Terlepas dari benar atau tidaknya pernyataan tersebut, tetapi yang jelas, keyakinan yang sama juga dianut oleh Tim Ekonomi SBY. Beberapa waktu setelah dilantik, Tim Ekonomi bertekad melanjutkan stabilitas finansial seperti yang dilakukan pemerintah Megawati. Dalam satu dua bulan pertama, Tim Ekonomi pun merasa optimis dan bangga dengan masih terkendalinya sejumlah indikator finansial. Indeks harga saham bahkan naik melebihi 1.000. Kesan yang muncul adalah Tim Ekonomi berhasil.

Celakanya, selama sebulan terakhir, sejumlah indikator finansial mulai berguguran. Indeks harga saham pada akhir Maret terjun bebas sebesar 88 poin, suku bunga SBI pun naik menjadi 7,7 persen, nilai tukar anjlok menjadi 9.700 per USD dan inflasi tahunan telah mencapai 8,8 persen. Suatu level yang tak terduga sebelumnya.

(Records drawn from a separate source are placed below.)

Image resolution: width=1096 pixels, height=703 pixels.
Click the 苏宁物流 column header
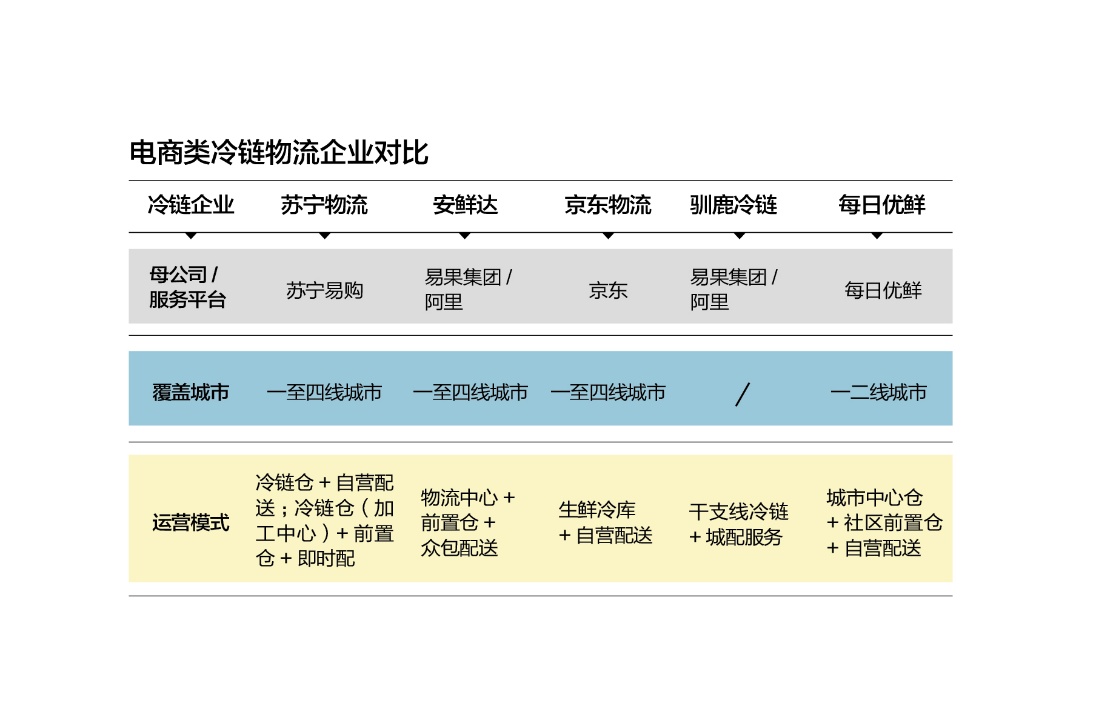click(324, 205)
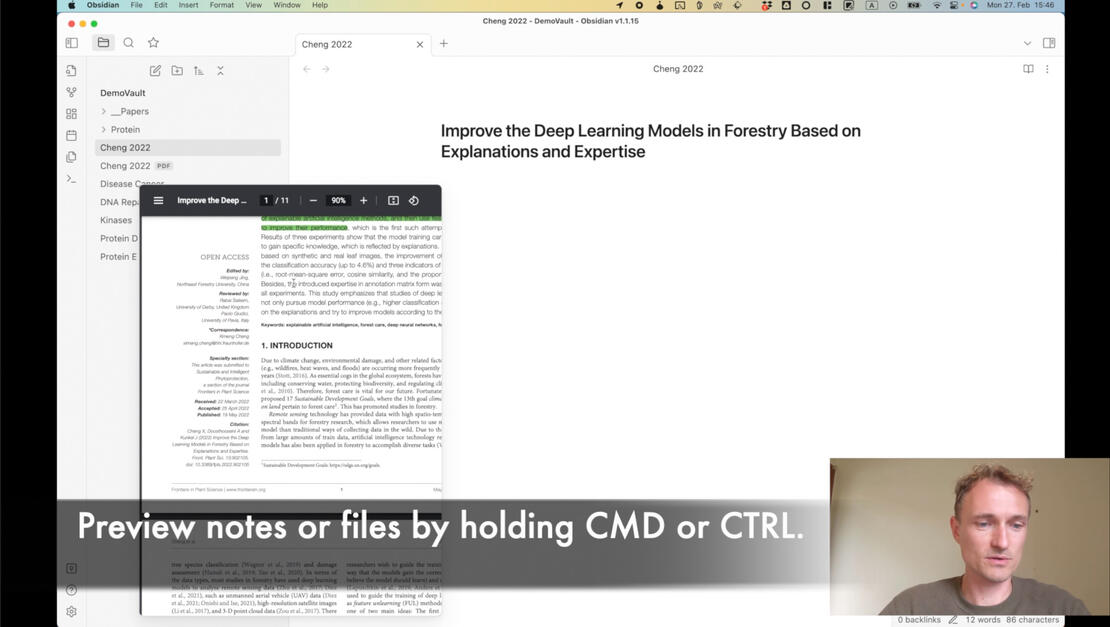Expand the __Papers folder
1110x627 pixels.
104,112
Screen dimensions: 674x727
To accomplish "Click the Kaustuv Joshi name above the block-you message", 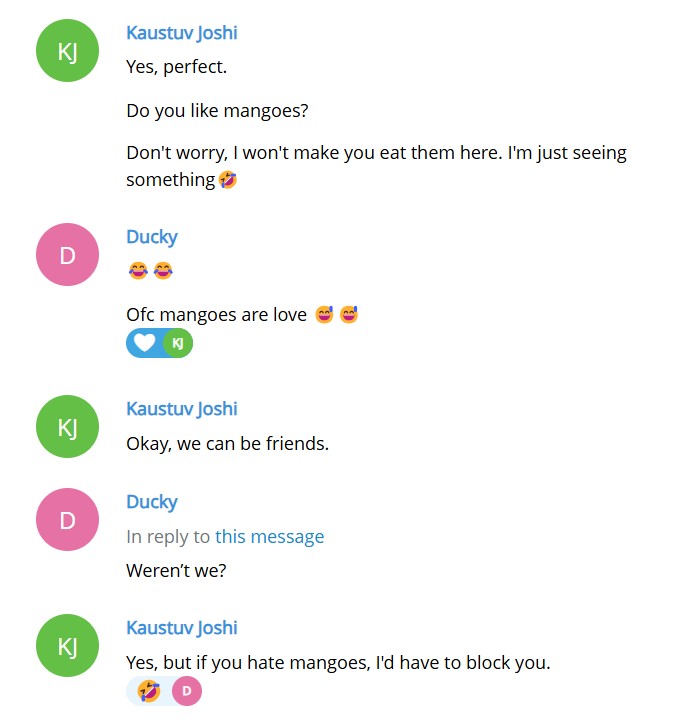I will (182, 628).
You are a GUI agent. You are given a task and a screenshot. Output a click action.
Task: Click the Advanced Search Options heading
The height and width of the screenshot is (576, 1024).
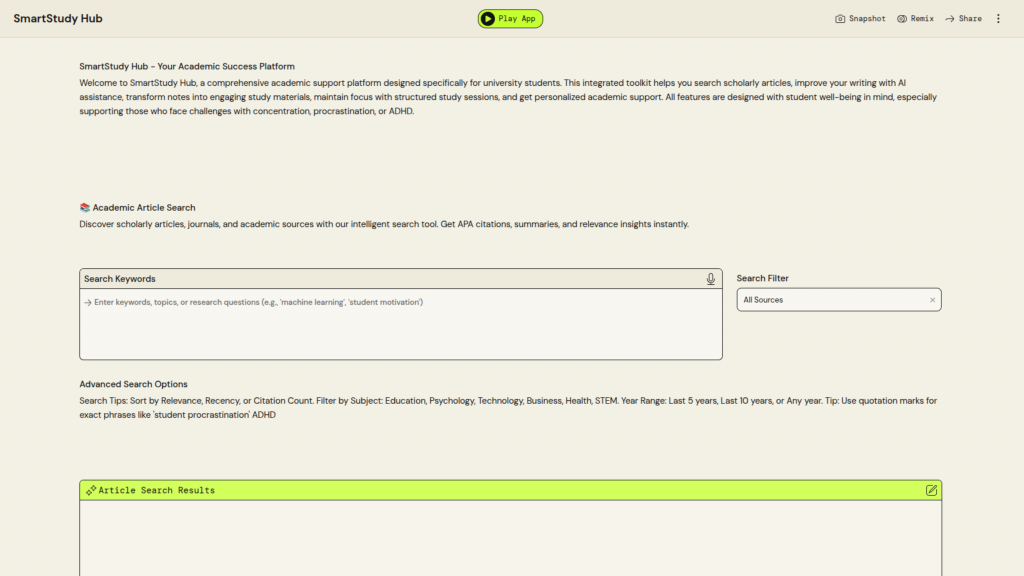(x=133, y=384)
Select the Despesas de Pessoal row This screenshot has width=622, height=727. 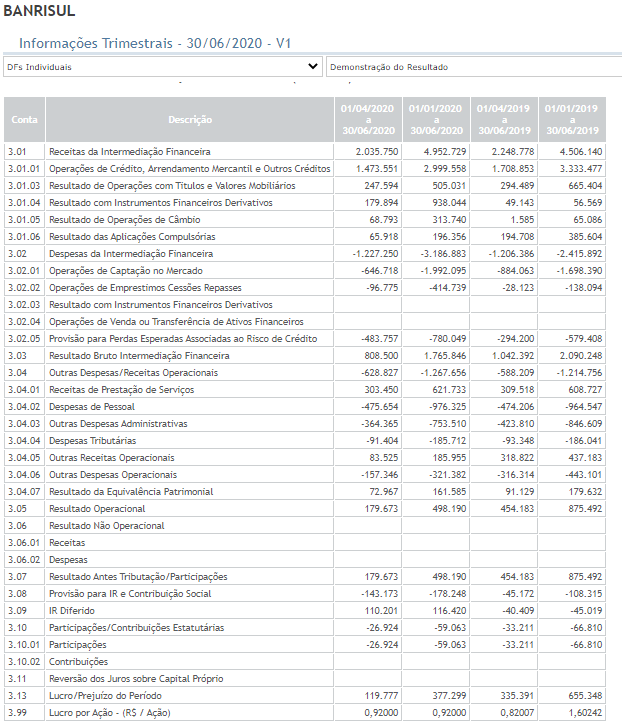[305, 407]
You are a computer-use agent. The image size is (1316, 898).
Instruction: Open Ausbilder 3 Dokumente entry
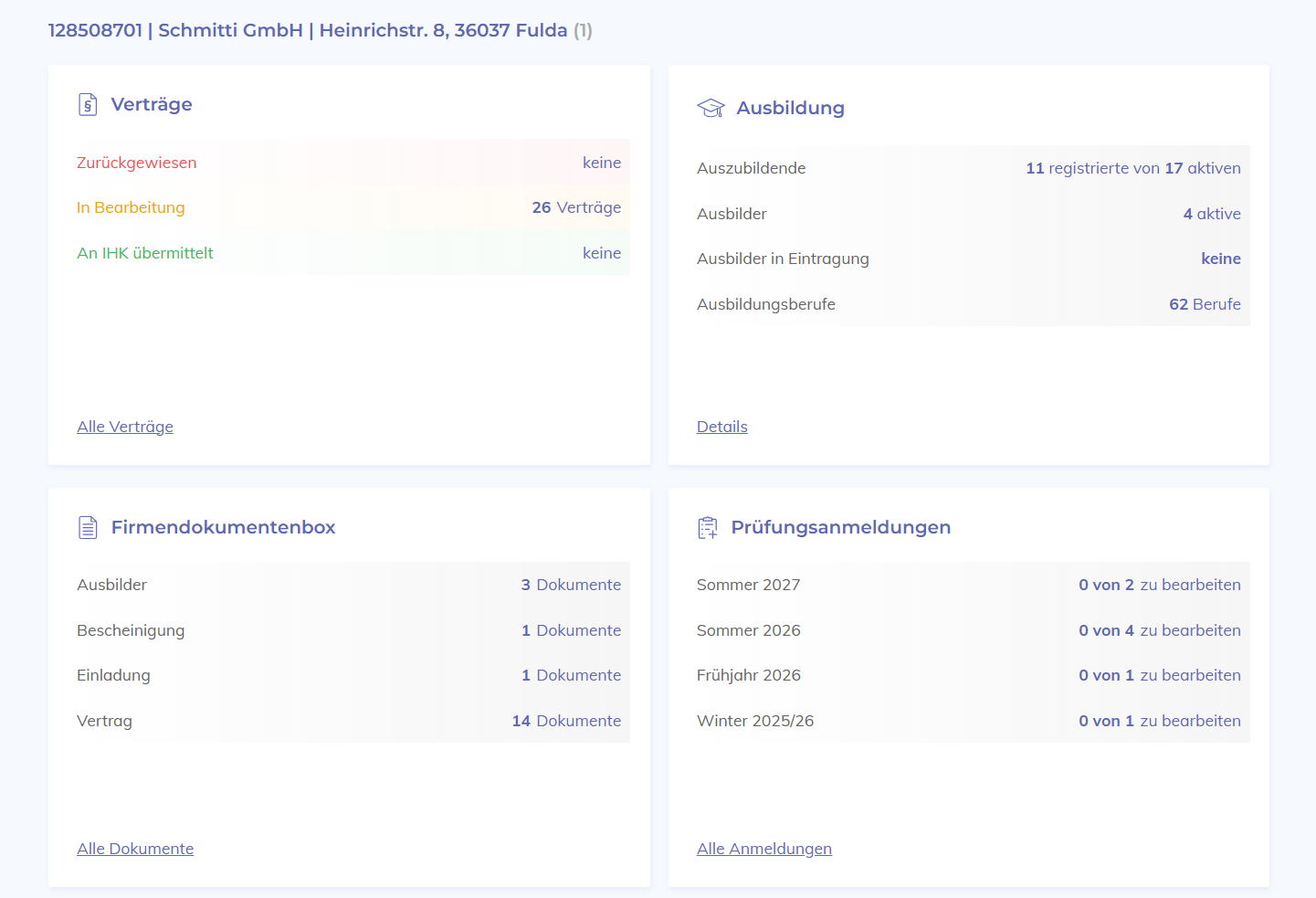[x=349, y=585]
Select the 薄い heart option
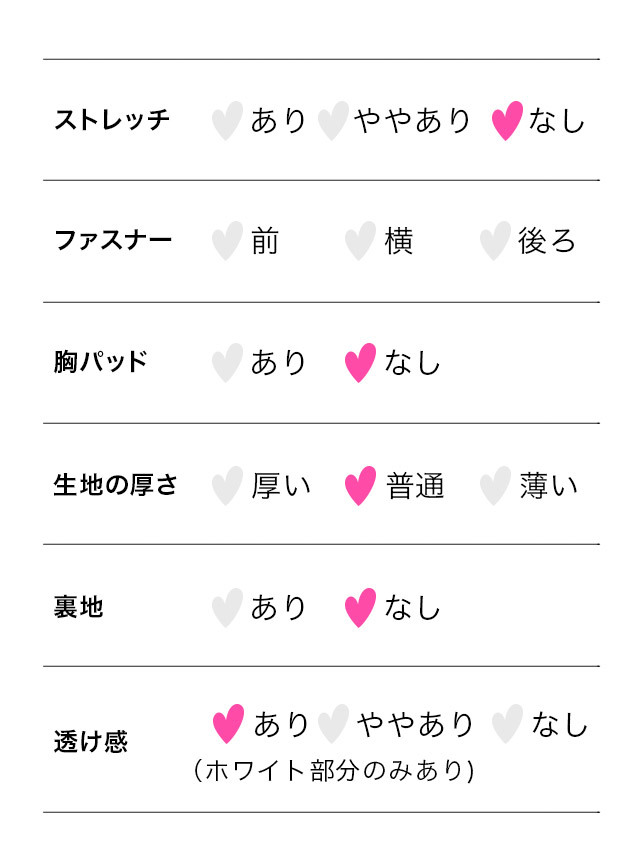 495,486
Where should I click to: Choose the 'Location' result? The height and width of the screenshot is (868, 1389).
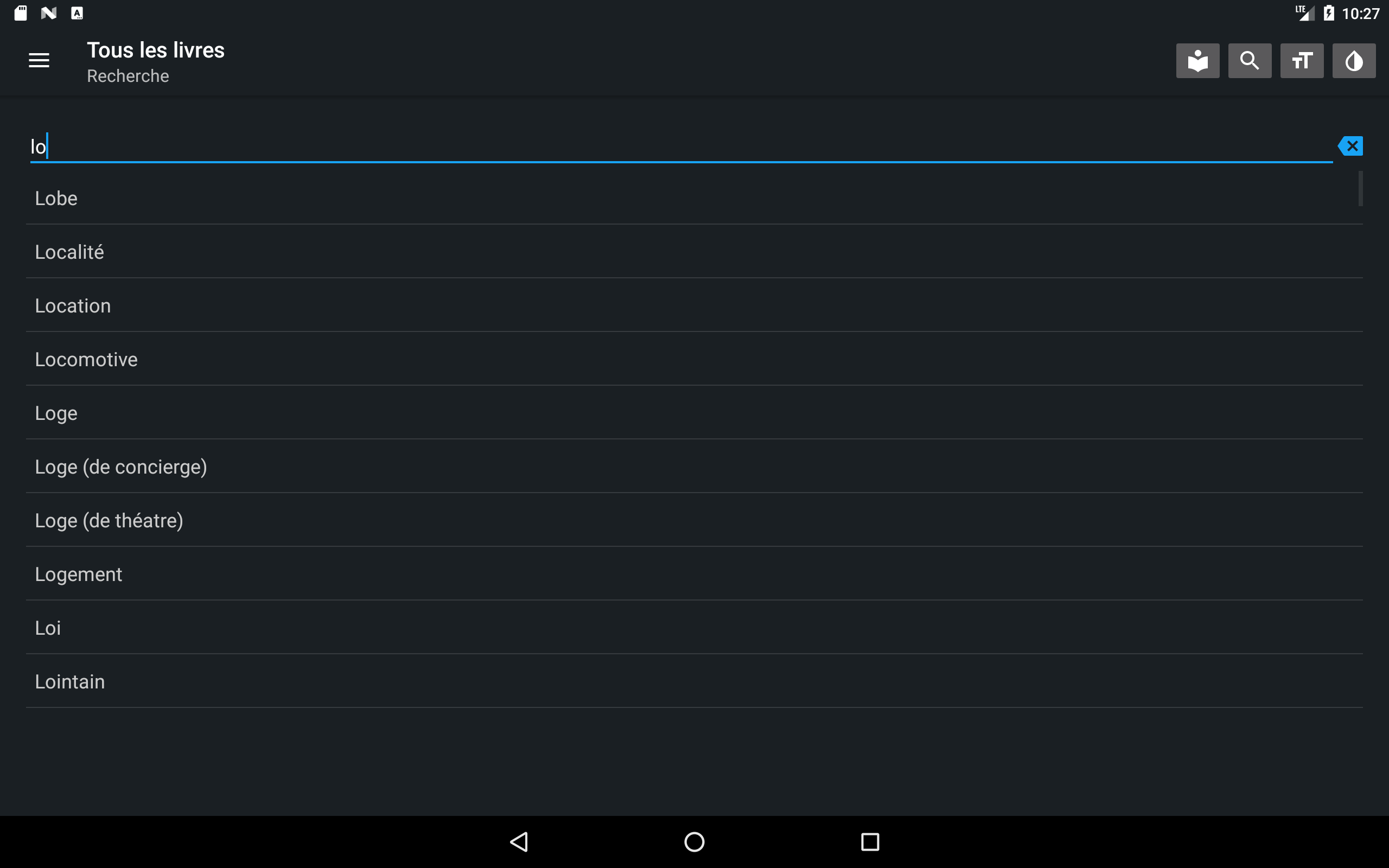coord(694,305)
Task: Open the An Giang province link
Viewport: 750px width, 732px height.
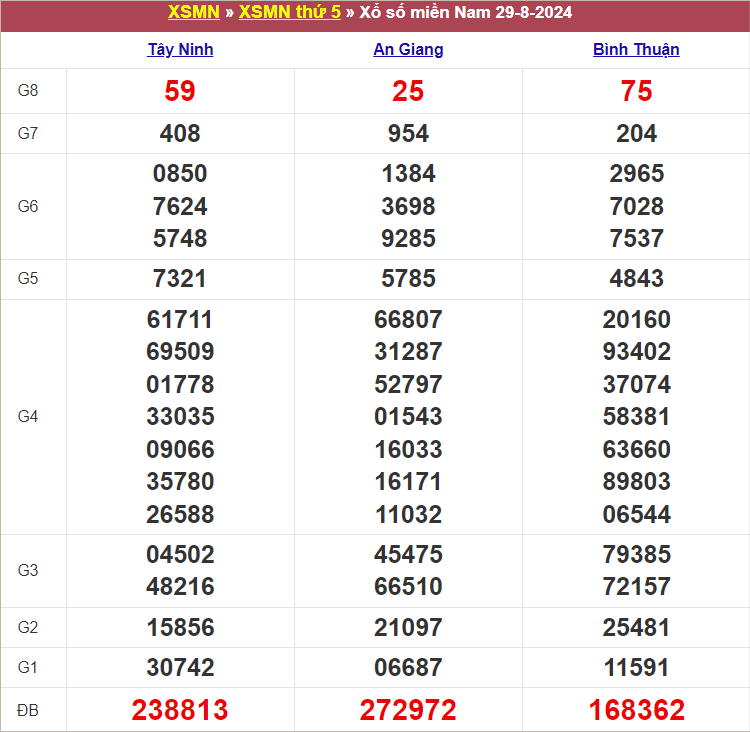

Berbagai gejolak tersebut dituding oleh beberapa kalangan sebagai kelemahan manajemen ekonomi pemerintah. Kritik pun dilontarkan pada kebijakan pemerintah seperti keraguan dalam penerbitan obligasi, ketidakmampuan melakukan persuasi APBN ke DPR dalam kasus BBM, keterlambatan pengucuran dana kompensasi, ketidakmampuan meredam inflasi, dll

Tapi Tim Ekonomi tidak mau kalah. Katanya, gejolak finansial merupakan dampak dari koreksi pasar global dan internasional yang terjadi belakangan ini. Padahal harus dicatat, melemahnya rupiah telah terjadi sejak awal pemerintahan. Pada saat pengumuman Kabinet Indonesia Bersatu, nilai tukar rupiah sekitar Rp 9.075/USD, kemudian melemah secara persisten dan beberapa hari lalu telah mencapai Rp 9.744/USD. Persentase depresiasi tersebut bahkan merupakan rekor tertinggi dibandingkan dengan depresiasi rupiah pada dua pemerintahan sebelumnya.

Satu lagi, jika benar penyebabnya adalah faktor global, lalu mengapa nilai tukar negara-negara tetangga seperti Won Korea, Baht Thailand, dan Peso Philipina justru terus menguat? Seperti terlihat pada Grafik, rupiah selama enam bulan terakhir terus mengalami depresiasi, sementara mata uang Peso, Won dan Baht malah terus menguat. Tidak hanya itu, mata uang utama dunia seperti Yen dan Euro pun justru semakin menguat terhadap USD.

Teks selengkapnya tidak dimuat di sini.